My grandfather was a strong, elegant and upright man who lived with dignity. He was orphaned when he was two years old and was raised by his maternal uncles. His initial tragedies inculcated a strong belief to believe in himself and do things on his own and not depend on others. This had been the hallmarks of his character.
From being alone to being married, having children and from thereon till the time he passed away, he had a family of 40!
When old age creeped in, he had a tough time depending on others. He had been very strong till the age of 91, but suddenly and without any forewarnings his health deteriorated. He had to be admitted to the ICU for 5 times in a span of two years. We were quite sure we had lost him on all of those five occasions.
As a family, our shortcoming was that we could not measure and manage his body vitals as a professional might have. We were on a learning curve too, finding out for the first time the effects of fluctuations in protein, potassium, sodium. The short span of time (hours) in which his vitals could swing from being normal to way below par. We were not aware and sure what food to feed him.
It was during these confusing days that the Elders Home opened in Sanepa. We, in the family, debated long and in depth IF we should put him in the Home.
Kathmandu is a closely knit society and extended families are very much prevalent – where it is the norm to take care of your ageing parents. So the social stigma of putting up an aged father, grandfather was a social taboo.
We reached a consensus on the lines that ultimately everyone have to pass along from this world, and having reached the age of 93, he had lived long and strong. However many days he may have left, we wanted him to live with dignity. Once that was clear amongst us, we decided to shift him there.
He lived in the Elders Home for two years. That is two more years for him to have met everyone who meant something in his life and say goodbyes. Two more years with his wife to reach a blissful married life of 80 years! Two more years to have seen 4 more great-grandchildren added to the family tree, wedding of his 2 granddaughters.

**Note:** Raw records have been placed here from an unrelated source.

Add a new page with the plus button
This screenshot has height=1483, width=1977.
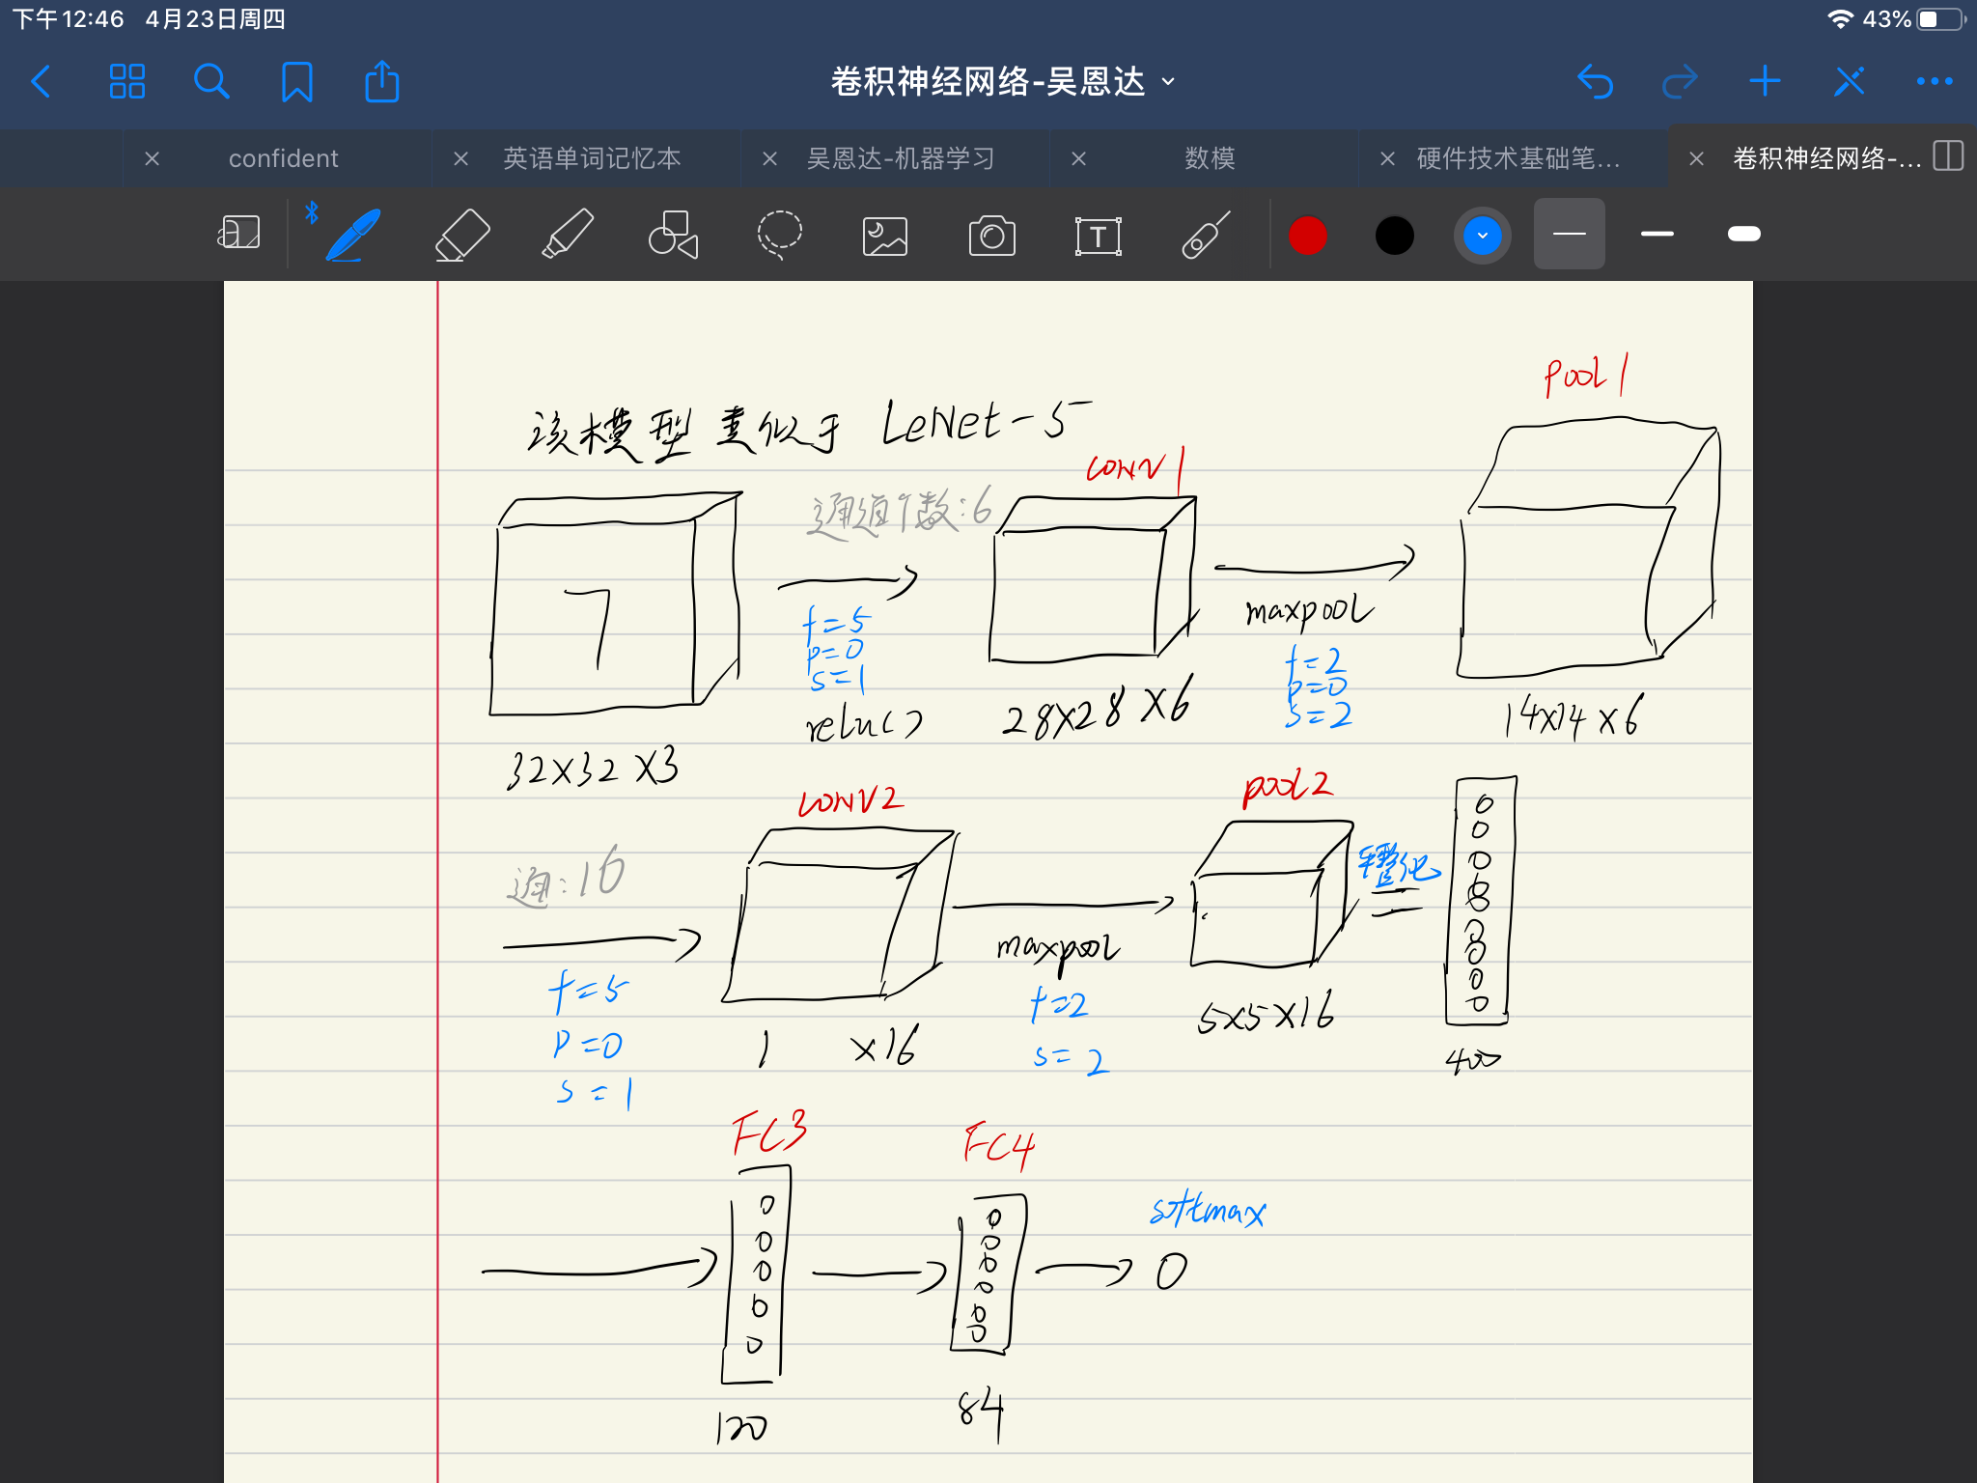[x=1764, y=81]
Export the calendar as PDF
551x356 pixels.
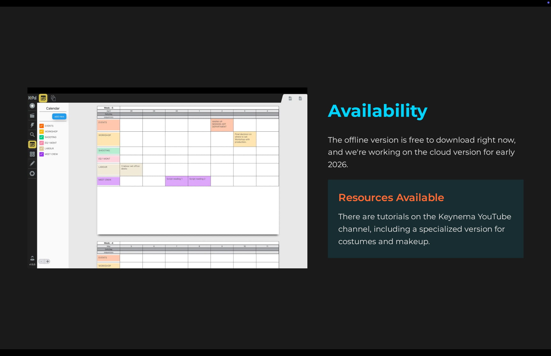click(x=290, y=98)
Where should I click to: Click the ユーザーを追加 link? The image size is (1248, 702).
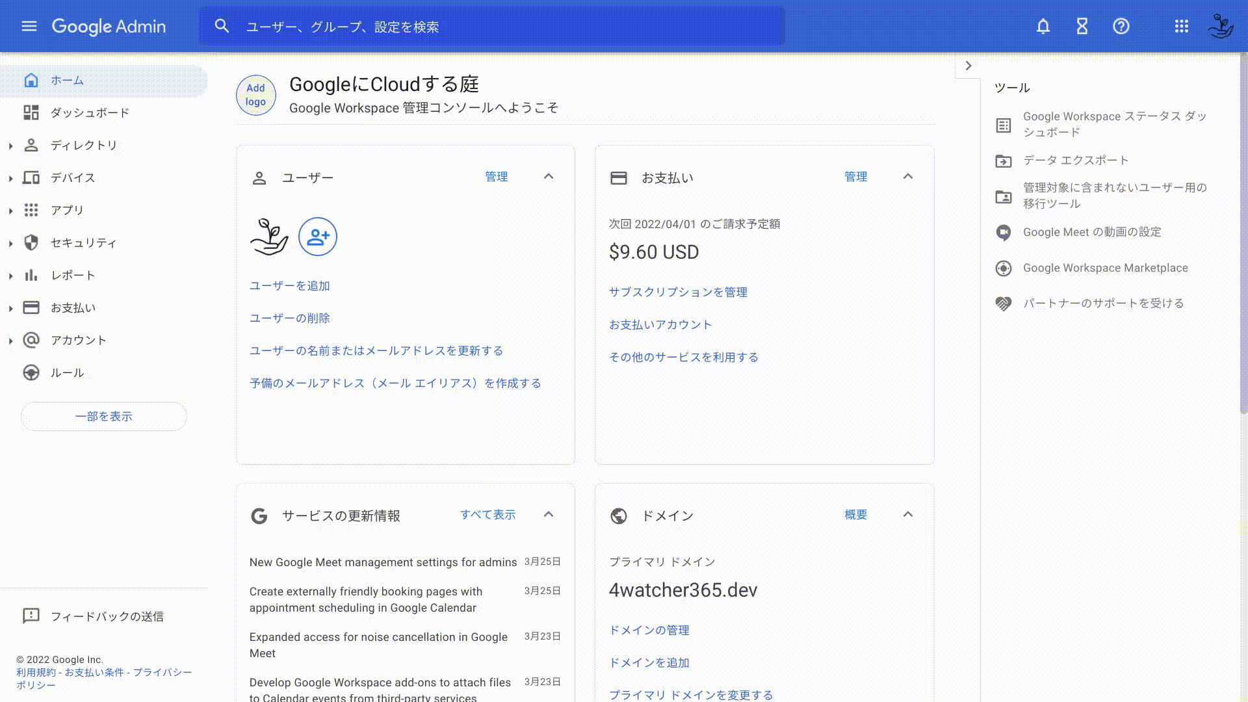[290, 285]
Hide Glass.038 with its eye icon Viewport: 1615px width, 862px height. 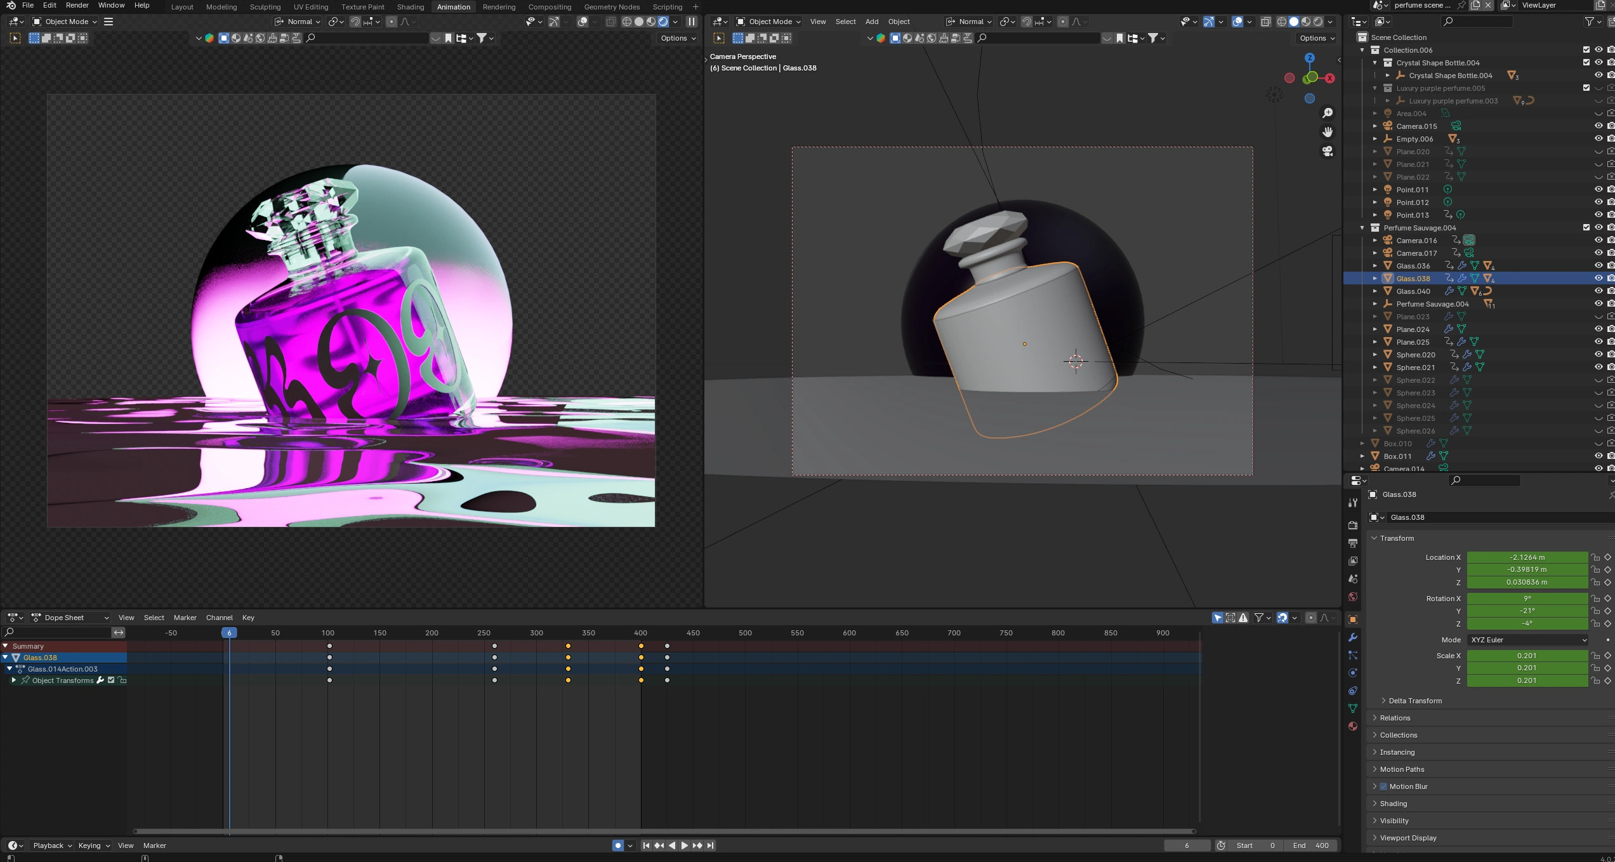pos(1599,278)
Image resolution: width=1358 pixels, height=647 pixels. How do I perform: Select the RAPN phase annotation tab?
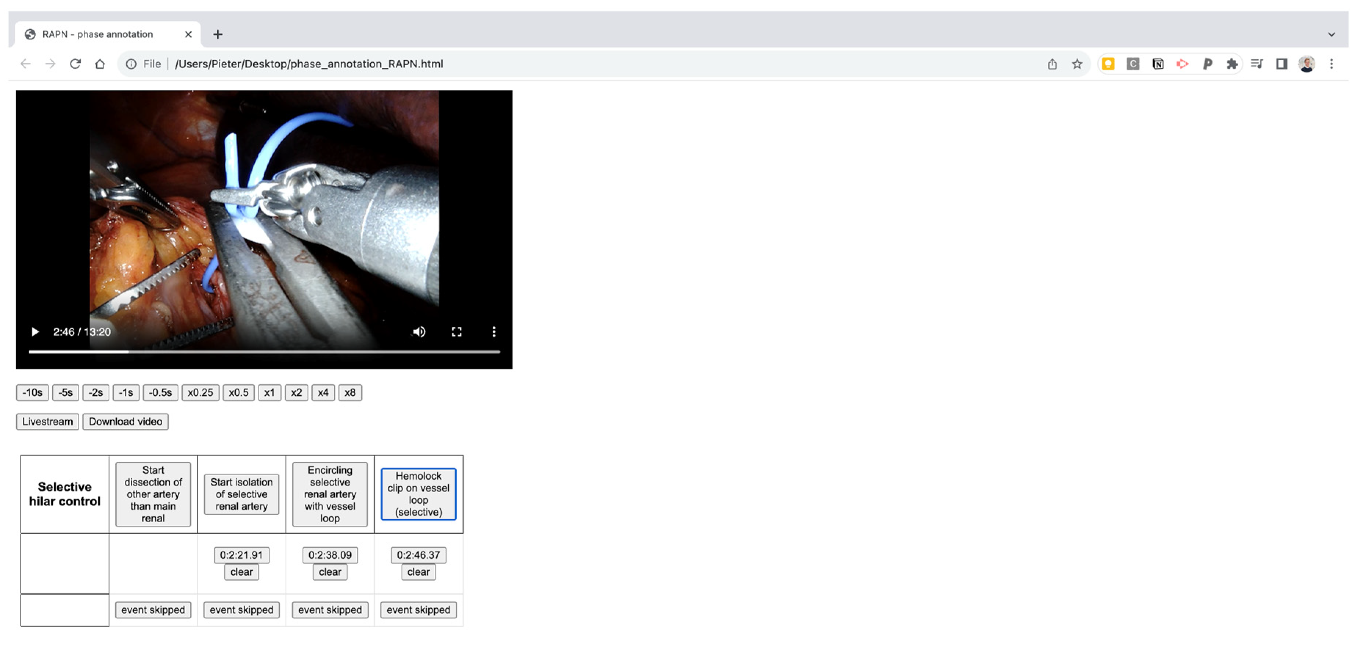[98, 34]

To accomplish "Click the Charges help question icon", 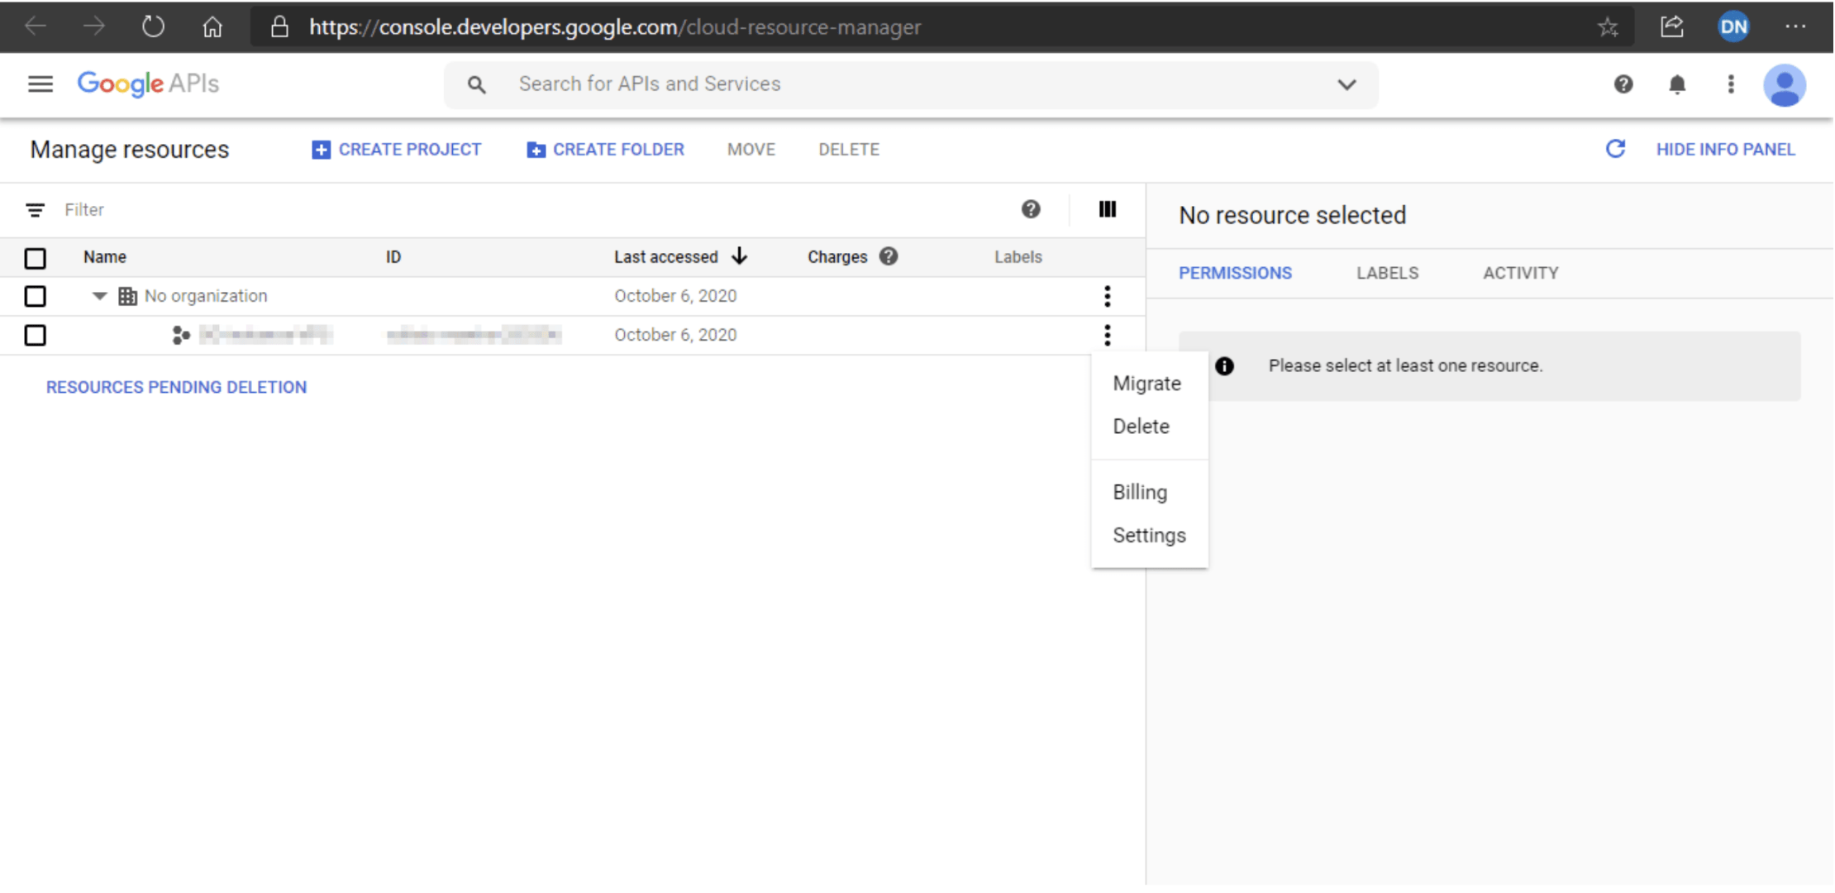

And those two years could not have been added without the care, attention, patience and love shown by everyone at Elders Home Sanepa. They would keep vigil of him 24 hours a day, 7 days a week. He received immediate medical attention if there ever was an emergency.
But more than all the medical attention the Home gave, I truly believe the love they showered on an old man whom everyone saw as their own grandfather prolonged two years of his life.
Two special years, in which he shared the most intimate and personal moments with me. I realised that every time I talked to him, he was sharing his life’s lessons. Things he knew were truly important in life, the most important lessons in his life that had filtered through all the confusions that we mortals are subject to.
My grandfather established an retail outlet that is an established brand, so he was keen that I should take the family torch ahead. Of all the lessons he parted to me, the one I will never forget and is what makes me proud of my grandfather is his firm belief that reputation is the most important asset that anyone can earn in a lifetime but is fleeting if not properly cultivated and honed.
He said “Look, today we are selling sweaters. Tomorrow, if you think it is right and there is a demand sell pants, jackets, coat, t-shirts, et al. But, please my son never sell your reputation.”
I am truly grateful to the Elders Home Sanepa for giving us those two golden years with one of the strongest man I know and love in my life – my grandfather.